— List of tasks —
- A) In the text about the broken answering machine, what happened when the writer called the father's old cell phone number?
- B) From the text about the broken answering machine, output the words starting at "We are not home-video-type" and ending at "to be replaced.)".

— Selected text —
↓

The answering machine at my shore house broke.
The answering machine at my shore house broke and now I will never, ever hear my father’s voice again. The machine up north with his voice on the recording broke a while ago; my sister was so upset when she called one day and got a robot instead of my dad’s familiar formal monotone message, but I knew we still had the other answering machine. When I recently called my mom at the shore house the phone kept ringing and ringing and I remembered she had told me the answering machine broke, and it dawned on me that that was our last truly tangible piece of him.
We are not home-video-type people, so that’s out. Neither I nor my mom have cell phone voicemails saved from him. One night fairly recently I was so sad and so desperate to hear his voice I tried calling his old cell phone number, which I still haven’t been able to delete from my contacts, but it was disconnected. Then I tried his old office line but that didn’t work either. (I wonder who is in his office now, or if they are still just as weirded out by the lack of his presence as I am that they just can’t bring themselves to do anything with it. That was the case several months ago when we finally picked up the boxes of his stuff from one of the secretaries, but maybe they’ve put someone in there and just changed the number. They too know he is not one to be replaced.)

↑

— Information supplied —
↓

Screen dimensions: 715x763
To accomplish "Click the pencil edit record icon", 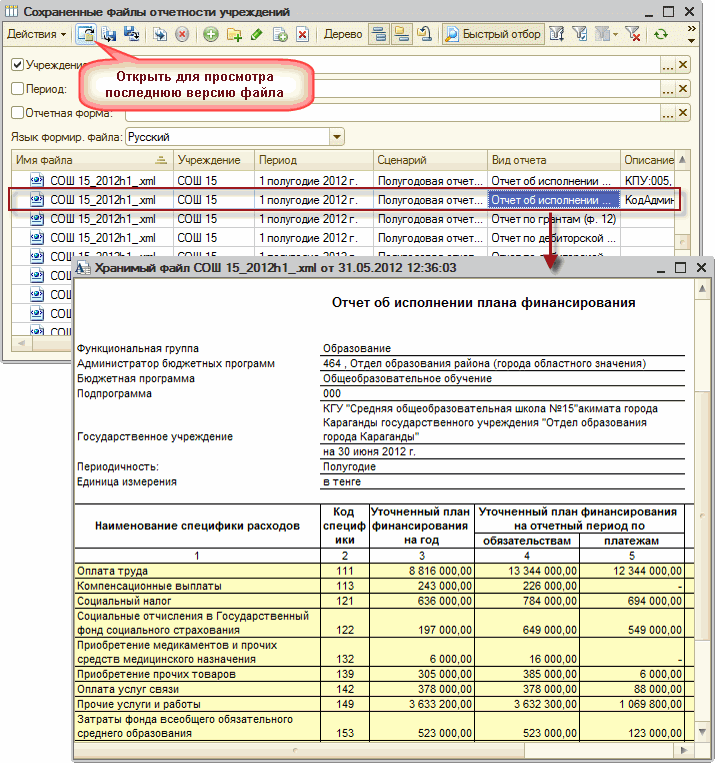I will click(257, 34).
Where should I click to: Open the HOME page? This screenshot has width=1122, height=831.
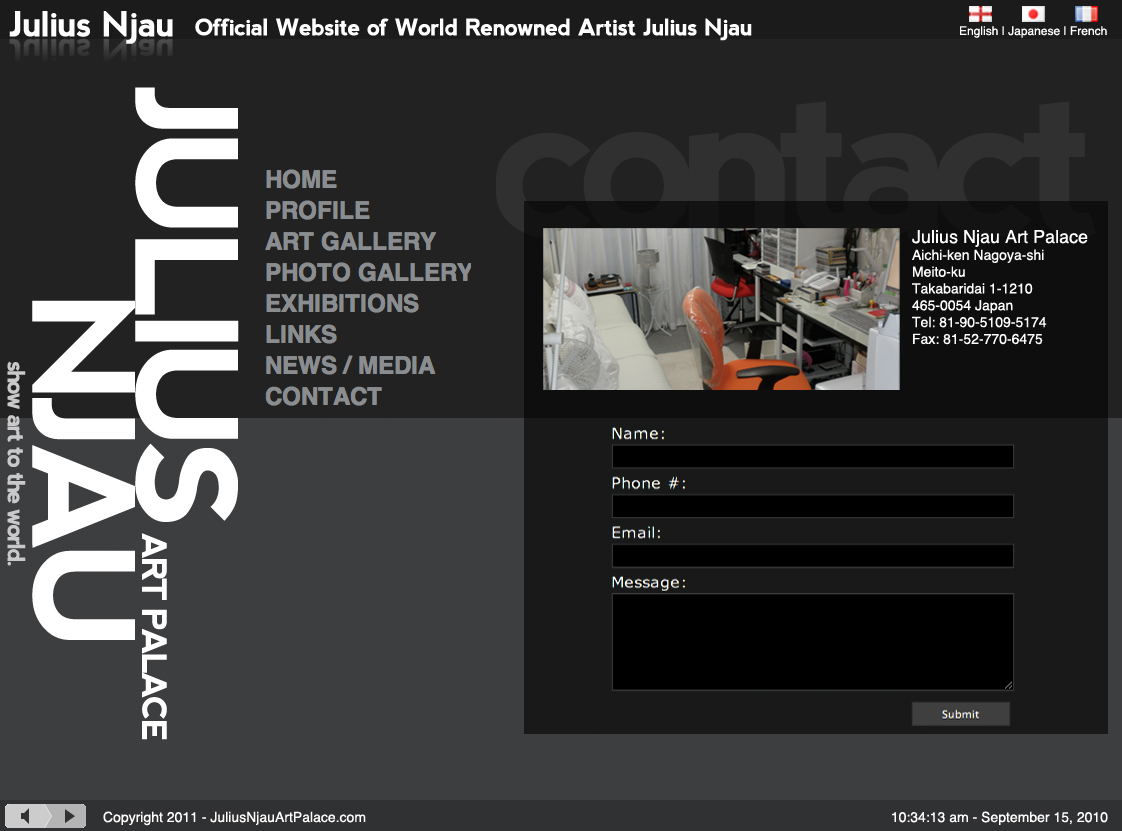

↑

— Responses to the tasks —
- A) It was disconnected.

- B)
We are not home-video-type people, so that’s out. Neither I nor my mom have cell phone voicemails saved from him. One night fairly recently I was so sad and so desperate to hear his voice I tried calling his old cell phone number, which I still haven’t been able to delete from my contacts, but it was disconnected. Then I tried his old office line but that didn’t work either. (I wonder who is in his office now, or if they are still just as weirded out by the lack of his presence as I am that they just can’t bring themselves to do anything with it. That was the case several months ago when we finally picked up the boxes of his stuff from one of the secretaries, but maybe they’ve put someone in there and just changed the number. They too know he is not one to be replaced.)